Una valutazione indicativa si aggira intorno ai 2,5-3 milioni di euro sul polo frutticolo che conferisce a Corma, la principale cooperativa ortofrutticola del territorio ostigliese. “Il danno però potrebbe essere più elevato per due motivi – riassume Pier Paolo Morselli, presidente di Corma -: una mancata allegagione dei frutti, che porterebbe a una minore produzione, ma anche una cinghiatura dei frutti, che farebbe lievitare i prodotti classificabili come seconda scelta, con conseguente deprezzamento rispetto ai listini”.

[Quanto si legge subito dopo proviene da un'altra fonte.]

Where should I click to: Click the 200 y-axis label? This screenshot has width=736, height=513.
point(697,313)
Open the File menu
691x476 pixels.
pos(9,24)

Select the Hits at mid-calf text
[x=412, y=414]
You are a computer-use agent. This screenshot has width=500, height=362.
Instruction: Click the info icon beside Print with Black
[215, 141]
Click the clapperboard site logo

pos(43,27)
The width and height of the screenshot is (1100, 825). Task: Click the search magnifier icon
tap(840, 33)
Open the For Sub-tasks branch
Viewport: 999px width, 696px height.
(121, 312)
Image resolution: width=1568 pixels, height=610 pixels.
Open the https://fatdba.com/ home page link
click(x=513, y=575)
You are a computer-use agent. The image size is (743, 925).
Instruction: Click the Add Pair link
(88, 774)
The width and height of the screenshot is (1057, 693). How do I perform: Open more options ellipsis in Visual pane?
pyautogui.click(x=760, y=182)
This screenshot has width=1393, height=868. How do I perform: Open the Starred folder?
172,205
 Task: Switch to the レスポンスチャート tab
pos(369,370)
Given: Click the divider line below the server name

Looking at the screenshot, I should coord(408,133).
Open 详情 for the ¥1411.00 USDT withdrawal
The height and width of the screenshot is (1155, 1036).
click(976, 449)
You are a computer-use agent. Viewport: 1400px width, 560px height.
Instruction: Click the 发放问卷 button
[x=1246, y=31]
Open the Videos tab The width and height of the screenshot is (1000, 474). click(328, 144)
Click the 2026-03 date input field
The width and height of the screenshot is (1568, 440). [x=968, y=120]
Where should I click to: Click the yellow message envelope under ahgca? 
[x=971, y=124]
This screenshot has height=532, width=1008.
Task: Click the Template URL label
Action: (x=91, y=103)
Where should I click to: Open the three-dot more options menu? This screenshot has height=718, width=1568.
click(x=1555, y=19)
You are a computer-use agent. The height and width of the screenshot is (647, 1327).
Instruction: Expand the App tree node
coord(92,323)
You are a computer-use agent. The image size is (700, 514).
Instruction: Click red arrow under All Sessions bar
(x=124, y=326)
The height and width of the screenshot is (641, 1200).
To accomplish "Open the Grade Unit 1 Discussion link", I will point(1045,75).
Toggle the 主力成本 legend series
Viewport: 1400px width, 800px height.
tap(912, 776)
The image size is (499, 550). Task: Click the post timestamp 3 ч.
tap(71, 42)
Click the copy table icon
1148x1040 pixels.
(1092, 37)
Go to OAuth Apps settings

Il danno sulla vite, calcola Coldiretti Mantova, si attesta intorno al 20%, soprattutto sulle varietà Pinot Grigio e Chardonnay. Al momento le segnalazioni dall’Alto mantovano superano i 300mila euro di danno, ma il conto potrebbe crescere ulteriormente.

Ripercussioni anche sulle colture orticole, con danni – dove le temperature al di sotto dello zero si sono manifestate per molte ore – anche del 100% sulle piantine trapiantate di recente come meloni, cocomeri e zucca. Difficile in questo frangente calcolare con precisione le perdite in termini economici. Di certo – avverte Coldiretti Mantova – le aziende che hanno perso le piantine stanno procedendo con un nuovo trapianto, dovendo così computare alla gestione annuale nuovi acquisti di prodotto e ulteriore intervento di manodopera. “Inoltre, la sostituzione delle orticole potrebbe facilmente avere una ripercussione anche sulla produzione precoce e conseguenze sui prezzi di mercato, sui quali è tuttavia impossibile sbilanciarsi, dal momento che l’ondata del gelo ha colpito tutta l’Italia e buona parte dell’Europa”, mette in guardia Lucia Bellini.

Nella zona di Roverbella e dei comuni limitrofi le perdite hanno riguardato prevalentemente le produzioni di kiwi e melograno, con segnalazioni anche del 70% e un primo calcolo economico superiore a 100mila euro.

Gli agricoltori che hanno utilizzato metodi di irrigazione sovra-chioma per contrastare gli effetti del gelo hanno sì contenuto gli effetti dell’ondata artica proveniente da Oltralpe, ma hanno comunque registrato potenziali perdite per il 20% delle produzioni.

“La situazione è peggiore rispetto alla gelata verificatasi nel 2017 – dice Marco Carrara, direttore del Codima – perché il fenomeno si è verificato in tutta Italia, dal Trentino-Alto Adige alla Calabria. È ormai imprescindibile, alla luce dei cambiamenti climatici in atto, assicurare le produzioni agricole, per evitare di compromettere il lavoro di un’intera stagione per situazioni climatiche che appaiono ormai scontate”. In base alle elaborazioni del Codima, fra il 2015 e il 2020 hanno superato i 110 milioni di euro i danni subiti dalle imprese agricole per il maltempo.